Text to read:

How can I detect if an MySQL index is necessary or required?

We have the idea that some queries can be improved. And I know that I can dive in slow query logs ... but I ran across the post below for MS SQL and was wondering if there is an easy way of analyzing if an index is required (and will give immediate speed improvements) for the current MySQL database.

Help appreciated

Resource for MS SQL: https://dba.stackexchange.com/questions/56/how-to-determine-if-an-index-is-required-or-necessary

You can't.

There are ways to detect, over a period of time, whether an index is used. But there is no way to be sure that an index is not used. Let's say you have a once-a-month task that does some major maintenance on the table. And you really need a certain index to keep the task from locking the table and bringing down the application. If you checked for index usage for most of the month, but failed to include that usage, you might decide that you don't need the index. Then you would drop the index... and be sorry. (This is a real anecdote.)

Meanwhile, there are some simplistic rules about indexes...

  • INDEX(a) is unnecessary if you also have INDEX(a,b).

Dataset content:
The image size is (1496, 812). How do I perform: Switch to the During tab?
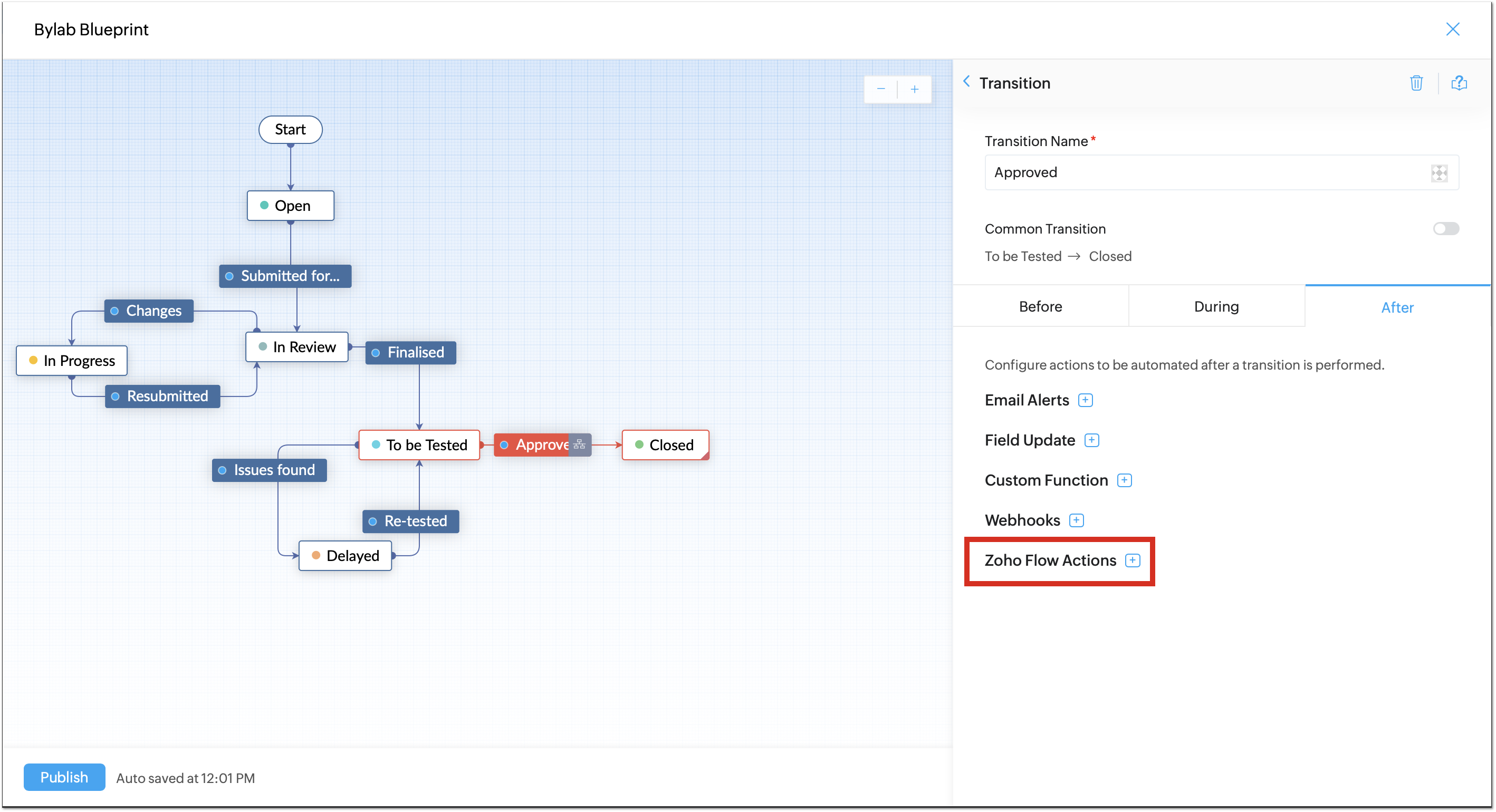click(x=1216, y=306)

Problems to solve:
a – Decide whether each statement agrees with the text on MySQL indexes, answering yes or no and quoting the words that settle it: (i) the reply holds that no one can be certain an index goes unused; (ii) the resource the asker links is about Oracle; (iii) INDEX(a,b) is not needed when INDEX(a) also exists.
b – Write the next part of the text on MySQL indexes, picking up after its last line.
The data has nothing to do with the text about MySQL indexes.

Answers for the exercise:
a –
(i) Yes: "there is no way to be sure that an index is not used."
(ii) No: "Resource for MS SQL"
(iii) No: "INDEX(a) is unnecessary if you also have INDEX(a,b)."

b –
  • INDEX(id) is unnecessary if you also have PRIMARY KEY(id) or UNIQUE(id).
  • An index with 5 or more columns may be used, but is unlikely to be "useful". (Shorten it.)
  • INDEX(a), INDEX(b) is not the same as INDEX(a,b).
  • INDEX(b,a) is not the same as INDEX(a,b); you may need both.
  • INDEX(flag), where flag has a small number of distinct values, will probably never be used -- the optimizer will scan the table instead.
  • In many cases, "prefix" indexing (INDEX(foo(10))) is useless. (But there are many exceptions.)
  • "I indexed every column" -- a bad design pattern.
  • Often, but not always, having both a PRIMARY KEY and a UNIQUE key means that something is less than optimal.
  • InnoDB tables really should have an explicit PRIMARY KEY.
  • InnoDB implicitly include the PK in any secondary key. So, given PRIMARY KEY(id), INDEX(foo) is really INDEX(foo, id).
  • Sometimes the Optimizer will ignore the WHERE clause and use an index for the ORDER BY.
  • Some queries have such skewed properties that the Optimizer will use a different index depending on different constants. (I have literally see as many as 6 different explain plans for one query.)
  • "Index merge intersect" is almost always not as good as a composite index.
  • There are exceptions to most of these tips.

So, I prefer to take all the queries (SELECTs, UPDATEs, and DELETEs), decide on the optimal index for each, eliminate redundancies, etc, in order to find the "best" set of indexes. See my cookbook on creating an index, given a SELECT.

  • This should be required reading. Excellent stuff! – neokio Sep 16 '16 at 6:01

You should definitely spend some time reading up on indexing, there's a lot written about it, and it's important to understand what's going on.

Broadly speaking, and index imposes an ordering on the rows of a table.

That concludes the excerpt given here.